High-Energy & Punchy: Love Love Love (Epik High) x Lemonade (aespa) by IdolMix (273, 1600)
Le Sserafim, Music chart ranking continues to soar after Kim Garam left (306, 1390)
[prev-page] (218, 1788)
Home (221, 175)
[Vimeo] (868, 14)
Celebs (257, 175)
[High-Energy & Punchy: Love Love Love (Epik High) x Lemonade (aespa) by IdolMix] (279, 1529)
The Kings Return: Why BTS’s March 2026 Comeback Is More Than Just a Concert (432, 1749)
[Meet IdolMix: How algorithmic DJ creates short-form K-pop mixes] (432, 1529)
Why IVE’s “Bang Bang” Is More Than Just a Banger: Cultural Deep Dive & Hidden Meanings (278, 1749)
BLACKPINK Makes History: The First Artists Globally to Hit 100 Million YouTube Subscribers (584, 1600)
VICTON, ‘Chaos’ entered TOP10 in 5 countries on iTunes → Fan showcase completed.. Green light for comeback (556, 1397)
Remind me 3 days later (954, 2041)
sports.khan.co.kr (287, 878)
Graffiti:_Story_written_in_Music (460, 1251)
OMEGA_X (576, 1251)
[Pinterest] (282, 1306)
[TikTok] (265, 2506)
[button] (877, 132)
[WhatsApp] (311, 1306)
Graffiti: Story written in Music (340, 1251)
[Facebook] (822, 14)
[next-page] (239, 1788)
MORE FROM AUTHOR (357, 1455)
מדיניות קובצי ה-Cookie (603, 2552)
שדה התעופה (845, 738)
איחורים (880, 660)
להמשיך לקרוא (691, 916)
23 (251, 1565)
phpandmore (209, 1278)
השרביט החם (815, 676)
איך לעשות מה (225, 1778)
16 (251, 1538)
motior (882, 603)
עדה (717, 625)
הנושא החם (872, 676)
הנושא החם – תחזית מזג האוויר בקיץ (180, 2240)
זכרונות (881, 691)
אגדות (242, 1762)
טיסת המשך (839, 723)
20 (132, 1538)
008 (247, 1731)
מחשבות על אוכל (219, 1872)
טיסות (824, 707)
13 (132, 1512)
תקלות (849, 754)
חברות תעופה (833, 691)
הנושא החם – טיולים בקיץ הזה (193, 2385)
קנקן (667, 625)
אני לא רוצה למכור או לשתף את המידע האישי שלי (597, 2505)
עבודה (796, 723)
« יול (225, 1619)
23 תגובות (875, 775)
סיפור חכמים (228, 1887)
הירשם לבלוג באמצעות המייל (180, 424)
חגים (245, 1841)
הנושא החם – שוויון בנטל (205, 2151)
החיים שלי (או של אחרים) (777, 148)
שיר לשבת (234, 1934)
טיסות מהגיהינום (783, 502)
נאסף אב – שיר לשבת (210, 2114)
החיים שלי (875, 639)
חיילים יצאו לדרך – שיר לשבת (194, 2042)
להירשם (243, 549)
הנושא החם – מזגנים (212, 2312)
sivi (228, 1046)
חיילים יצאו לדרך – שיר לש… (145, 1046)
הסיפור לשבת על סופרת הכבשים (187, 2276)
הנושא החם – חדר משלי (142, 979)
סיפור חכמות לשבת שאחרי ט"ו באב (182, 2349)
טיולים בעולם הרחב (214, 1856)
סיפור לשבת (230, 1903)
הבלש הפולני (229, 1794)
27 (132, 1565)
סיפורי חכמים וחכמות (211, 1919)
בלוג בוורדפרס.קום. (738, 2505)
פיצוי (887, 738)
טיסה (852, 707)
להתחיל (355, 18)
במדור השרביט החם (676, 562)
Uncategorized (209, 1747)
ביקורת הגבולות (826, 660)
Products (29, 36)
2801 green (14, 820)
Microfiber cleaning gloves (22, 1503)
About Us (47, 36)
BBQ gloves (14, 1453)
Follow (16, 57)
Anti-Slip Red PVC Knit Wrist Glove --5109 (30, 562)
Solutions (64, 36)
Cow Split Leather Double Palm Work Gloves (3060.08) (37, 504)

• _Action item_
Transcribe exactly, starting at the line with "השרביט החם (815, 676)" and continuing through the last line of the data above; leave out all earlier lines.

• _Exercise answer_
השרביט החם (815, 676)
איך לעשות מה (225, 1778)
16 (251, 1538)
motior (882, 603)
עדה (717, 625)
הנושא החם (872, 676)
הנושא החם – תחזית מזג האוויר בקיץ (180, 2240)
זכרונות (881, 691)
אגדות (242, 1762)
טיסת המשך (839, 723)
20 (132, 1538)
008 (247, 1731)
מחשבות על אוכל (219, 1872)
טיסות (824, 707)
13 (132, 1512)
תקלות (849, 754)
חברות תעופה (833, 691)
הנושא החם – טיולים בקיץ הזה (193, 2385)
קנקן (667, 625)
אני לא רוצה למכור או לשתף את המידע האישי שלי (597, 2505)
עבודה (796, 723)
« יול (225, 1619)
23 תגובות (875, 775)
סיפור חכמים (228, 1887)
הירשם לבלוג באמצעות המייל (180, 424)
חגים (245, 1841)
הנושא החם – שוויון בנטל (205, 2151)
החיים שלי (או של אחרים) (777, 148)
שיר לשבת (234, 1934)
טיסות מהגיהינום (783, 502)
נאסף אב – שיר לשבת (210, 2114)
החיים שלי (875, 639)
חיילים יצאו לדרך – שיר לשבת (194, 2042)
להירשם (243, 549)
הנושא החם – מזגנים (212, 2312)
sivi (228, 1046)
חיילים יצאו לדרך – שיר לש… (145, 1046)
הסיפור לשבת על סופרת הכבשים (187, 2276)
הנושא החם – חדר משלי (142, 979)
סיפור חכמות לשבת שאחרי ט"ו באב (182, 2349)
טיולים בעולם הרחב (214, 1856)
סיפור לשבת (230, 1903)
הבלש הפולני (229, 1794)
27 (132, 1565)
סיפורי חכמים וחכמות (211, 1919)
בלוג בוורדפרס.קום. (738, 2505)
פיצוי (887, 738)
טיסה (852, 707)
להתחיל (355, 18)
במדור השרביט החם (676, 562)
Uncategorized (209, 1747)
ביקורת הגבולות (826, 660)
Products (29, 36)
2801 green (14, 820)
Microfiber cleaning gloves (22, 1503)
About Us (47, 36)
BBQ gloves (14, 1453)
Follow (16, 57)
Anti-Slip Red PVC Knit Wrist Glove --5109 (30, 562)
Solutions (64, 36)
Cow Split Leather Double Palm Work Gloves (3060.08) (37, 504)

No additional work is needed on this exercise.